Religious icons and new-age kitsch. I’ve got nothing against crosses, crystals, or Buddhas, but even for a skeptic like me, those objects leave a kind of spiritual wake behind them. I can’t help thinking, are the old owners taking God with them when they move? How will the spirits of fortune find me when all those prayer flags and guru pictures go somewhere else? In one house, the owners had taped “affirmations” to every wall—little strips of paper with empowering messages typed on them, like “I am wealthy in every way” and “I will always have more than enough money.” Ironically, it was a short sale. This made me think way too much—about how these people so obviously failed; about how religions prey on people who are down on their luck; about how some people soldier on with only their paper-thin faith. It sort of got in the way of “my couch would look good in here.”

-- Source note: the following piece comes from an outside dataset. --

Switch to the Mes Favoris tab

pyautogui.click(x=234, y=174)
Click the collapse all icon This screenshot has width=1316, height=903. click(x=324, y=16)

Strange smells. This was a tough one—I’m sure that most owners cleaned the house before they showed it. But I still picked up on odd smells all the time. Over and over, as I walked into houses that smelled vaguely of dogs, or farts, or old people imprisoned in the attic, I thought of that cliché about how you should bake cookies just before you show your house. It’s good advice, and not just because it masks bad odors. Sometimes the “clean” odors are the worst of all—one person’s “fresh” is another person’s “motel smell.”

Slipcovers. I know you’re not buying the furniture when you’re looking at a house, but I was surprised at how much slipcovers put me off. I don’t care if you dress them up with piping or velveteen ropes—those ill-fitting muslin sacks are the decorating equivalent of the scariest type of horror movie, the kind where all the gore takes place off-screen. That couch can’t possibly have as many cigarette burns and cat stains as I’m imagining. Or can it?

OK—your turn. In the comments section, what are your top house-for-sale turn-offs?